In others (such as this one), the score is shifted by a half-note, so it starts with an upbeat. Note that this induces syncopated harmony. (If you have the same harmony on a weak beat and on the following strong beat, it is called syncopated harmony, as in 'D' on this example). This is sometimes considered an error in music theory. Is this a wrong edition?
Actually the score is somewhat ambiguous, since the first repeat marks end with a half rest, which is not necessary with the upbeat. (One would likely make a short rest, no matter which notation is used). Given the slight emphasis on beats 1 and 3 is unchanged under this modification, the difference is not big, if noticeable at all.
It is often discussed, to which degree old scores should be revised to accomodate the expectations and habits of today's readers. This might be a weakly justified one.
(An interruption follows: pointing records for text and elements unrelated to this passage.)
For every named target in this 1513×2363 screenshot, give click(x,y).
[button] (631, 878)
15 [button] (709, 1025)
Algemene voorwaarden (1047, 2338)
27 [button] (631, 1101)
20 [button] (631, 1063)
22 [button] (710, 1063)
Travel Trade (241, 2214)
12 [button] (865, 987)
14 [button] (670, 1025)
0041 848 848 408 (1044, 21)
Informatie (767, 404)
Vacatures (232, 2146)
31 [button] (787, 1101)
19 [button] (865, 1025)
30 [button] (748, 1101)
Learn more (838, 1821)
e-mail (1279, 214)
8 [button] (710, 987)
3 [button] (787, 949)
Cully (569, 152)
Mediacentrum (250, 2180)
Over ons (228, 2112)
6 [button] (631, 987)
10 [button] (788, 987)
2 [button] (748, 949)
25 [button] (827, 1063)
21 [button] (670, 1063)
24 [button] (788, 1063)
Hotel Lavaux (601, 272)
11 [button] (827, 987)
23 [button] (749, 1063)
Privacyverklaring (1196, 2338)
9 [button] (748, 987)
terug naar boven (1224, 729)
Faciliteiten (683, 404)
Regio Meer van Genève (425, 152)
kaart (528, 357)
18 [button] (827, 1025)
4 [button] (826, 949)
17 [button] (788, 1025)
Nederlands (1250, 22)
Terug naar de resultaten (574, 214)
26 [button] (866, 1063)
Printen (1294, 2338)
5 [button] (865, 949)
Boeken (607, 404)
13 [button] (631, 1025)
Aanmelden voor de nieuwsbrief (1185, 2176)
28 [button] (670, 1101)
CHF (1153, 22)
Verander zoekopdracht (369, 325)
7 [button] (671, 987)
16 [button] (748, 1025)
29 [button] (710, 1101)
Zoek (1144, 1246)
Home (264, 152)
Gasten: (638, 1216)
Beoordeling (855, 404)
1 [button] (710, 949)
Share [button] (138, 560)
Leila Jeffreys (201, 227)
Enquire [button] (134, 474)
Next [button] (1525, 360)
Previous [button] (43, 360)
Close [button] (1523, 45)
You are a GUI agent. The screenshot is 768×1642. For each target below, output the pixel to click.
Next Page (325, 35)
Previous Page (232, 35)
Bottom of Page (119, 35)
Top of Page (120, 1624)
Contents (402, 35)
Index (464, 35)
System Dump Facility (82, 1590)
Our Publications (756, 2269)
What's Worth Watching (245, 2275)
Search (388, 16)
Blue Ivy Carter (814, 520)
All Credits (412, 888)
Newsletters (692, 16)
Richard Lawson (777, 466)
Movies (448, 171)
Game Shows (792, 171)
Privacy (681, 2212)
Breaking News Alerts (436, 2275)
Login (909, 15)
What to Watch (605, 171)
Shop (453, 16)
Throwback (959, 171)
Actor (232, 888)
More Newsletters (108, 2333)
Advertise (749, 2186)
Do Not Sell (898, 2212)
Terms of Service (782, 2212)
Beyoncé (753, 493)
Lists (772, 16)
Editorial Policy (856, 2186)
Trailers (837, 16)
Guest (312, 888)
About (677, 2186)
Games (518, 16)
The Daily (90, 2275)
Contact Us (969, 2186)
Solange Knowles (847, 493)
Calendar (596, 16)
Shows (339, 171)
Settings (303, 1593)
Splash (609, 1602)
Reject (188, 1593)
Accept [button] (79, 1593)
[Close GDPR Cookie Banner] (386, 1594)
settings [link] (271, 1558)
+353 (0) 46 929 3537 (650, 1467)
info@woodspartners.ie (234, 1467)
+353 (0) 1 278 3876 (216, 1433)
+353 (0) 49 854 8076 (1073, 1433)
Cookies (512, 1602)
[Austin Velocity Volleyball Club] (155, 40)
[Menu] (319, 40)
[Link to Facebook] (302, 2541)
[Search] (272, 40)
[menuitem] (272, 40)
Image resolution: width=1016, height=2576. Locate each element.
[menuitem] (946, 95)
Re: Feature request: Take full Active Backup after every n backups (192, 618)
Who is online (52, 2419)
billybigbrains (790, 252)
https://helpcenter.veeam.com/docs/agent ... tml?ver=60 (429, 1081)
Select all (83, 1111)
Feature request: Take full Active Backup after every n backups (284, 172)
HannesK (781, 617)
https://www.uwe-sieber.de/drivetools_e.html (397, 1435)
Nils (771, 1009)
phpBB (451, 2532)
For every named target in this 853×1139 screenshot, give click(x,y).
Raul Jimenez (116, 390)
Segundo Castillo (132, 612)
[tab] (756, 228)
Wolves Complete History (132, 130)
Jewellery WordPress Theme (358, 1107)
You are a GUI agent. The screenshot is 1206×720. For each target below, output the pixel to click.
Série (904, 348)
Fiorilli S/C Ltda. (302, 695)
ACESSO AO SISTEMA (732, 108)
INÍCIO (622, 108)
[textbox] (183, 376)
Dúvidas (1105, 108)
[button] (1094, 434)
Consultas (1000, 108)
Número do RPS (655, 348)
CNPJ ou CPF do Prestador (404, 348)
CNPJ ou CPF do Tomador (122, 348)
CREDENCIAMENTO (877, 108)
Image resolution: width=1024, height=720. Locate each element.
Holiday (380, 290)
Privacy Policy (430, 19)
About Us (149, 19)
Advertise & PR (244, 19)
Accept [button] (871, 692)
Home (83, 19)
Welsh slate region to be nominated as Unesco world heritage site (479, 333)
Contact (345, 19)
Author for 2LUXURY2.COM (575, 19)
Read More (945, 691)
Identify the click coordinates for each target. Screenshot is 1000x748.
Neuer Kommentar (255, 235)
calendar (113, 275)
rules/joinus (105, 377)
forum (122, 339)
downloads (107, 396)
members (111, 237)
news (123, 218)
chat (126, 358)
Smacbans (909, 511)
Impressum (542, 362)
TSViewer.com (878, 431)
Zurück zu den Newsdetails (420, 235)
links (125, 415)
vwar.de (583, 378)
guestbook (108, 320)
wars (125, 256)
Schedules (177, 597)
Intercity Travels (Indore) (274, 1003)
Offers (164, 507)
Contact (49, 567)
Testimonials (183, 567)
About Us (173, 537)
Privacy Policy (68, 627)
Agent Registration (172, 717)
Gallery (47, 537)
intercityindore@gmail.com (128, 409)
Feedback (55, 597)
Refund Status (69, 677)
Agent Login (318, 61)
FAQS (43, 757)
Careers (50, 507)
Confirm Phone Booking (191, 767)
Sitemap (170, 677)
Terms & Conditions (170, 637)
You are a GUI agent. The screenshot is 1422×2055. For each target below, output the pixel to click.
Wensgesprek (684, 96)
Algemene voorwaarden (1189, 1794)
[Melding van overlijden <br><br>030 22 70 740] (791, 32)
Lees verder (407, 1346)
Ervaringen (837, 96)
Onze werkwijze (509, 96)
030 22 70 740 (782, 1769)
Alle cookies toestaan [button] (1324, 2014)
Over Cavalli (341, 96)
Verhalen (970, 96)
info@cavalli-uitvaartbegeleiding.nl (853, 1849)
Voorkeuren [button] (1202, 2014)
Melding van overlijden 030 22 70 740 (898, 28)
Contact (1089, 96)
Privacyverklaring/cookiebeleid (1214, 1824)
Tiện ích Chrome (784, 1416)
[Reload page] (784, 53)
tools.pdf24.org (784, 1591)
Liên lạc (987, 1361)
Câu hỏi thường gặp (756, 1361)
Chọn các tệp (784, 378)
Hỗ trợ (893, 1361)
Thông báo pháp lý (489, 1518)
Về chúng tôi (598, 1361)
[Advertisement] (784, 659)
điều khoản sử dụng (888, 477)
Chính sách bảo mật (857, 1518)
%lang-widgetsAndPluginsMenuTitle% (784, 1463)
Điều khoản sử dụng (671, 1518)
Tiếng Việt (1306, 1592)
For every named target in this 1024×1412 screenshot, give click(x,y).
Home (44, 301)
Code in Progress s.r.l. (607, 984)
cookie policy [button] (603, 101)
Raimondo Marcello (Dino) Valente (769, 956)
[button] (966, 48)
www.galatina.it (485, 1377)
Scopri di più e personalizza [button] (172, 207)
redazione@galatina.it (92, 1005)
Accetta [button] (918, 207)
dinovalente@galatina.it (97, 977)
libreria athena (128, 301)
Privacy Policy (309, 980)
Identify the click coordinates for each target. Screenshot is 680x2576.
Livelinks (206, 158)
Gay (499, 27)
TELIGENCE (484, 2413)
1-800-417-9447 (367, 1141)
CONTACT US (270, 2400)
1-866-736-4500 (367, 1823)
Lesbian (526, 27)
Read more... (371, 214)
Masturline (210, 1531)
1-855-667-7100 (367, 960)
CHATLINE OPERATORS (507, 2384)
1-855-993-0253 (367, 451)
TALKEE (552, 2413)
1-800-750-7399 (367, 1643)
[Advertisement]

Palestrina slightly predated the widespread adoption of of modern measure lines ("bars") in written music, which didn't take place until the 17th century, so this piece was probably first transcribed without measure lines.
With that being the case, it's largely a matter of opinion whether you draw the lines so this song begins on the half-note upbeat or the downbeat. Arguably, rendering it with any measure lines is "wrong" in terms of strict authenticity (although you could also make a strong case that earlier composers thought in measures, they just didn't write in them).
As far as the harmony --as well as the whole note held across a bar line, it may indicate that someone less well versed in music theory drew the measure lines for the second version. However, music theory has changed greatly over the centuries. If those conventions were NOT typical for Palestrina, it's also plausible that later transcribers may have been "wrongly" influenced by them to start the piece on an upbeat.